*WHAT NEEDS TO BE DONE*:
Scan the data below for the string "computer". Copy every line where it appears.

Data excerpts:
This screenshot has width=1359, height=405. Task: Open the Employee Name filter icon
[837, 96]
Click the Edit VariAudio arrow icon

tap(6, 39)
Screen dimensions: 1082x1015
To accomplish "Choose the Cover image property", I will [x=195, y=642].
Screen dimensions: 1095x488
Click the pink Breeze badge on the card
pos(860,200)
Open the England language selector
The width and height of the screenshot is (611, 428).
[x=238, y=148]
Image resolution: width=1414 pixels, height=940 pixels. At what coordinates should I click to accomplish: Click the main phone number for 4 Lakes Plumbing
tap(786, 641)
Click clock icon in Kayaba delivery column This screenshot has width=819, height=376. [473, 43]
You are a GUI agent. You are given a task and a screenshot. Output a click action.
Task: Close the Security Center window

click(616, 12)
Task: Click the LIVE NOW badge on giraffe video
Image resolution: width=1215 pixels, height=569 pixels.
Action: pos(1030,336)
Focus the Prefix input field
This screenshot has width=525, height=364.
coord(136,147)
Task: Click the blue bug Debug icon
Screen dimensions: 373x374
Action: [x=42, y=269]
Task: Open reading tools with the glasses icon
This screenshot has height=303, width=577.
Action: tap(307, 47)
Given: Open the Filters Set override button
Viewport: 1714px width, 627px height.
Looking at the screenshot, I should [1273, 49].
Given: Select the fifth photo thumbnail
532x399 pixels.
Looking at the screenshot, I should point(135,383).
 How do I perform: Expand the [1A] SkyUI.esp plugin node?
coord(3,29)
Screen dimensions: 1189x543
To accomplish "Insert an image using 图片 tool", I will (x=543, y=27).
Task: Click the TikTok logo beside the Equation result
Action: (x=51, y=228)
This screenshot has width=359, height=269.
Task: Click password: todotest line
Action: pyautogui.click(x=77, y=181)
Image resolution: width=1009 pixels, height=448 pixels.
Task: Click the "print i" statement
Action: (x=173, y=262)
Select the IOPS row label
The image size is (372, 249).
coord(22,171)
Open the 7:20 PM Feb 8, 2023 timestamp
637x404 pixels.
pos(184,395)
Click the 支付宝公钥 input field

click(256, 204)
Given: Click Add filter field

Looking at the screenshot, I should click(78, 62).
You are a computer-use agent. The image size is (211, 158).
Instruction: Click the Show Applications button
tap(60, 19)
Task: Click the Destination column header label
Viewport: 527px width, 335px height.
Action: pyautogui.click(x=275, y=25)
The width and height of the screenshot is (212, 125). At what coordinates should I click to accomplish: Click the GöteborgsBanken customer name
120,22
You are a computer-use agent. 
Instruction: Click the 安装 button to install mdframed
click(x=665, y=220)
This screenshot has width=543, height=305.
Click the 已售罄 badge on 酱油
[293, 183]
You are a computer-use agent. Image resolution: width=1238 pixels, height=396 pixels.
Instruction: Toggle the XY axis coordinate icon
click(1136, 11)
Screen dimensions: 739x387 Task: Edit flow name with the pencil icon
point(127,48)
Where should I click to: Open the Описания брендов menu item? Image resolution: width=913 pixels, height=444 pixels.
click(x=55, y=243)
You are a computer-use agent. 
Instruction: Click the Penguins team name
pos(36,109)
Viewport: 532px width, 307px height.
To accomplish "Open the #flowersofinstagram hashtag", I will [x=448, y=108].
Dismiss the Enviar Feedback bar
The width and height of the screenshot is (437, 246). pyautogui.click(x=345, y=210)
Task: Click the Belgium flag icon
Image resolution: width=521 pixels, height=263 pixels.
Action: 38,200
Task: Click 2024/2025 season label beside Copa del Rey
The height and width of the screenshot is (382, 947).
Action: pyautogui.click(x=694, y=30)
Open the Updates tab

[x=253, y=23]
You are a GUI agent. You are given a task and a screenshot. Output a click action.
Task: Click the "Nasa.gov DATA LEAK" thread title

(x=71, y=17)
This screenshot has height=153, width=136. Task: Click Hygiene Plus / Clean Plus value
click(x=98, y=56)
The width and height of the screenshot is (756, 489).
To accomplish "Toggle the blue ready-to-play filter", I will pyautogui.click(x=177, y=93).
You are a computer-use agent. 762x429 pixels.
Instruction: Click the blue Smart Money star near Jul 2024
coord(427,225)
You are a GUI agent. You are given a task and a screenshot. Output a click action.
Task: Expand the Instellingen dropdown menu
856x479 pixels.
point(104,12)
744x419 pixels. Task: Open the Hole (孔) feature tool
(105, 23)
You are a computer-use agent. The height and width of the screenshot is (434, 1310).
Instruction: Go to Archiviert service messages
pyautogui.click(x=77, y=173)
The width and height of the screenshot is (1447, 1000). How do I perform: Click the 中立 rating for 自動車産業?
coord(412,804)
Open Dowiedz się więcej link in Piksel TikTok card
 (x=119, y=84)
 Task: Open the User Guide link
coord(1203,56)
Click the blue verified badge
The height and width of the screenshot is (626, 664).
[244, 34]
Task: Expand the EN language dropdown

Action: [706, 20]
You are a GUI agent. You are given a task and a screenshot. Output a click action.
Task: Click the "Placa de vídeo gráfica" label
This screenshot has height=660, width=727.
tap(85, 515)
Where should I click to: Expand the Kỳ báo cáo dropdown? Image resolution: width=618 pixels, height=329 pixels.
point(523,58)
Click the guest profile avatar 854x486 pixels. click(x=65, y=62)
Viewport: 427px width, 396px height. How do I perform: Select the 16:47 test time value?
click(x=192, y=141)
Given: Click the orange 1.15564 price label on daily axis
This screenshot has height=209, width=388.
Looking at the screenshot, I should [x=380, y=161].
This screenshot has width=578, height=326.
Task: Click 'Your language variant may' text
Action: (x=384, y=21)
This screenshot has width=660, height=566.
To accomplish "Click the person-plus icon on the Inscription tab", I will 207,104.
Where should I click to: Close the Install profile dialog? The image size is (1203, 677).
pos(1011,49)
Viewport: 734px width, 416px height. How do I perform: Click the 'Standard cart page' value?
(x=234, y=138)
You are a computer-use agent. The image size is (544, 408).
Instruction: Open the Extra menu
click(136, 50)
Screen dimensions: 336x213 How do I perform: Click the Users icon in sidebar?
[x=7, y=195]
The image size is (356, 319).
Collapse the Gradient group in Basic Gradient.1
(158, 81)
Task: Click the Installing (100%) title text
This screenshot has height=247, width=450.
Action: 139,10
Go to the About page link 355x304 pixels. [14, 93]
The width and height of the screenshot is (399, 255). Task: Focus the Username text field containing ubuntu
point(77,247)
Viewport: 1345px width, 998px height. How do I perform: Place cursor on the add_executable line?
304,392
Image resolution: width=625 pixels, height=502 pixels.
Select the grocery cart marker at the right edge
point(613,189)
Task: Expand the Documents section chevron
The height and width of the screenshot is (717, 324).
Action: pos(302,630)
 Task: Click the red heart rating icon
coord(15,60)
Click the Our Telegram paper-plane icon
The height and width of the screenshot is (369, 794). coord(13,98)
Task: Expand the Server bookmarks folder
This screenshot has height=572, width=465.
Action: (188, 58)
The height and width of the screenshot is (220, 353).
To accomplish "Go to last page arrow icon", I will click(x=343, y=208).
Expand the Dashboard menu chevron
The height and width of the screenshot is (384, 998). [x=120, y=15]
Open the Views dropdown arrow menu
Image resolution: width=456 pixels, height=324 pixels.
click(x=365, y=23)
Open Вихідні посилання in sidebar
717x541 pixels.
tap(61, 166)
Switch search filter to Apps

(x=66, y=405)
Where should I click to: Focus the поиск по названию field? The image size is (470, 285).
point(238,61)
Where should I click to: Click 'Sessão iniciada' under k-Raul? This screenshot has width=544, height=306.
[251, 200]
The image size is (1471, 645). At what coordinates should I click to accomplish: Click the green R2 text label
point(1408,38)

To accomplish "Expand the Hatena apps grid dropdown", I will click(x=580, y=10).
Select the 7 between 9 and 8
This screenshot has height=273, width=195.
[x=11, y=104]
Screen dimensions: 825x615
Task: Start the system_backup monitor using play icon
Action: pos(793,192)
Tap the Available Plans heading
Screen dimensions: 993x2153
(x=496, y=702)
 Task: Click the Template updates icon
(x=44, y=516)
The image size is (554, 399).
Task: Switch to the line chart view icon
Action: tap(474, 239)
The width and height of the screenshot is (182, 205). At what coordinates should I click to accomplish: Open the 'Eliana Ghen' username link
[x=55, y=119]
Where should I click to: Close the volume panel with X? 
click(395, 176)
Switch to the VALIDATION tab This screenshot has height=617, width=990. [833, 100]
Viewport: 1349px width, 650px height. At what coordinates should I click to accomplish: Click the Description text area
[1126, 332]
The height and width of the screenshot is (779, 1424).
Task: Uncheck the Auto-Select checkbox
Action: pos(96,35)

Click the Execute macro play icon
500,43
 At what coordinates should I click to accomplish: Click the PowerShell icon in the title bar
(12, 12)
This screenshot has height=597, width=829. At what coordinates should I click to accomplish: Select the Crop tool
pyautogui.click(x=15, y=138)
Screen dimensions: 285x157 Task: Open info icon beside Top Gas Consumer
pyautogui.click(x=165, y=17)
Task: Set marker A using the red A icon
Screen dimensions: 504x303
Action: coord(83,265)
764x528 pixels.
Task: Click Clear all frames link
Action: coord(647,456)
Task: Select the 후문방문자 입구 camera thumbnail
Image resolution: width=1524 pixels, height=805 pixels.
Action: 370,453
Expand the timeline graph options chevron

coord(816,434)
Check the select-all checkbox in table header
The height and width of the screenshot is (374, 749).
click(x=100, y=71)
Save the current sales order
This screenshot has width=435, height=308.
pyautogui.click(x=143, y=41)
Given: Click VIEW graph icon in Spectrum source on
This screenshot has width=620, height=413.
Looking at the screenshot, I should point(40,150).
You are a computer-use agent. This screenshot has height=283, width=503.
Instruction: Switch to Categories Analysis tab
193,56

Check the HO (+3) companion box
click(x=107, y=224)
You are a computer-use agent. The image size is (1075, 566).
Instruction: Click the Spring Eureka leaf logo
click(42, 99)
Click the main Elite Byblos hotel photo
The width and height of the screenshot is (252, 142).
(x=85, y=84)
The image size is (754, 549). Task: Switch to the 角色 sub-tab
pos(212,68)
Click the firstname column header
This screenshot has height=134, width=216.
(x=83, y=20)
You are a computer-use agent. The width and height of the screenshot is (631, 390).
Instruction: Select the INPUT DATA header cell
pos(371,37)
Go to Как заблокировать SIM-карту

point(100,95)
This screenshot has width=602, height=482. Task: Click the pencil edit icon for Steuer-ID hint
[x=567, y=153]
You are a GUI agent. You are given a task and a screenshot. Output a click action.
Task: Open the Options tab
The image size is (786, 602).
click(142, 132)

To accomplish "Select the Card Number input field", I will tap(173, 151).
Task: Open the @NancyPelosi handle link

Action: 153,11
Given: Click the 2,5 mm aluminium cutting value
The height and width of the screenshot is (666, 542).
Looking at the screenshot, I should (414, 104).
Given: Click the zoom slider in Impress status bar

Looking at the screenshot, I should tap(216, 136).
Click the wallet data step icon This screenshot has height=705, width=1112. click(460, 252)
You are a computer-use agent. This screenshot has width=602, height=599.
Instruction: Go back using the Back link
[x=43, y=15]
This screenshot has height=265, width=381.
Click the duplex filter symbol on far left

*RESULT OF THE TASK*:
You are a computer-use agent. The image size is (211, 158).
You are a computer-use agent. 
You are a computer-use agent. Image resolution: width=1238 pixels, height=396 pixels.
You are a computer-use agent. 
You are a computer-use agent. 762x429 pixels.
You are a computer-use agent. The height and width of the screenshot is (434, 1310).
You are a computer-use agent. The image size is (544, 408).
You are a computer-use agent. This screenshot has height=283, width=503.
You are a computer-use agent. The image size is (1075, 566).
You are a computer-use agent. The width and height of the screenshot is (631, 390).
You are a computer-use agent. This screenshot has width=602, height=599.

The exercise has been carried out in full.